True to form Tony Hall, Director General of the BBC, in a recent conference (February 2019) compared Netflix's proudly announced headline worldwide 17m viewers for The Crown to the finale of The Bodyguard. He sanctimoniously berated Netflix for spending multiple millions in getting no more viewers over a full year and across all international markets for a full series than a single episode of a much cheaper BBC drama got in a month in the UK alone.

Of course the DG forgot to mention a few salient other facts about his beloved Bodyguard. That it was made by ITV studios as a co-production with, er, Netflix. So his brilliant show was in fact made by the very same production company owned by his direct terrestrial rivals and co-produced by the very same people he is indirectly criticising. Netflix's second run rights are significantly enhanced by it's terrestrial success.

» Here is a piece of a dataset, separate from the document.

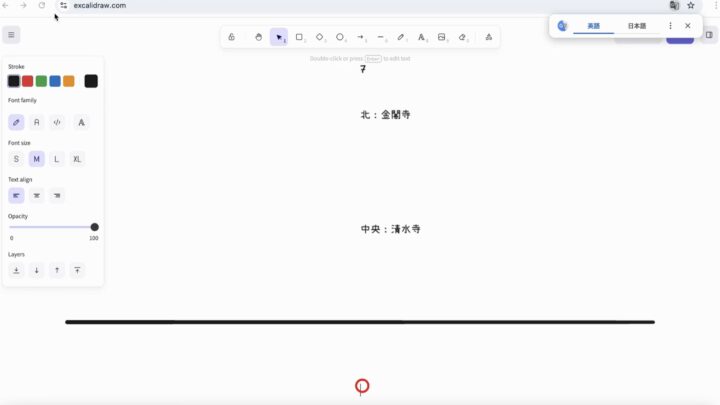Open translate popup options menu

click(670, 26)
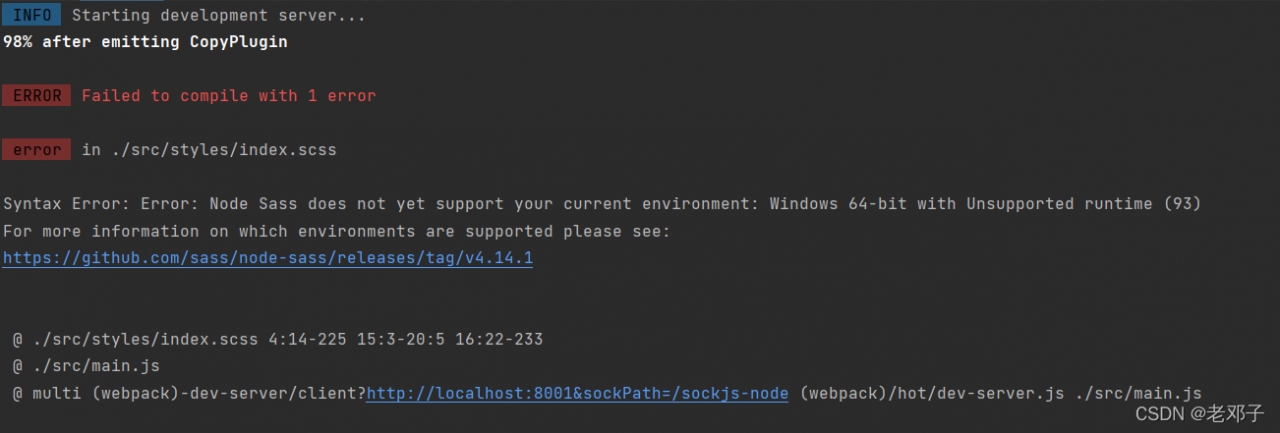
Task: Click the 'Unsupported runtime (93)' text
Action: click(1083, 204)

The DG's point about The Crown vs Bodyguard is a typical one used by incumbents who feel the need to rationalise their own stasis. It deliberately (or perhaps even worse accidentally) completely misses the point about Netflix's strategy to build subscribers around headline, high-end locally produced content.

Criticising Netflix for this is about as valid as criticising Sky for spending £millions per game for their Premier League rights. Or, a bit more contentiously, taking chunks out of Discovery for their tedious sentimental documentaries that barely make a BARB dial flicker. For Sky the strategy of spending on premium product that not many people watch has worked out brilliantly. Discovery built an even more lucrative business around content distribution irrespective of its terrible viewing numbers or mediocre content.

Netflix's high budget low volume focused strategy is rational but high risk. Clearly their content is not watched that much. Why would it be? If Friends is their most watched content (another data point they revealed) it just shows how little the actual viewing is and how they under serve their audience with content they watch. If there's any conclusion you can draw it's that their customer acquisition marketing strategy is bang-on.

Tempt customers on to the service with loss leaders, price the product minimally, then hope that inertia and the offer of an occasional new show they may watch will be enough to keep churn negative. So far, for Netflix the strategy is working. But the costs are huge and bankrolled by the US revenues that justify and pay for high debt. The likelihood the business will ever be profitable uncertain.

That same strategy is shown with Amazon who announced that the universally panned, uber-expensive, pointless, shaggy leather Grand Tour was a great success being the most popular show on the service. So successful in fact that they decided to scale back commissioning to the occasional special. But Amazon's Prime TV is a basket case product proposition. This doesn't matter as instead of debt the business is founded on the massive magic money tree of Amazon. So it can carry on producing terrible shows and burying them in an unwatchable interface indeterminately.

It's ironic that VOD services supply hugely accurate and extensive data points around viewing and take up. But these are largely irrelevant to business model dependent on a smoke and mirrors marketing & content strategy that doesn't really care whether people watch or not.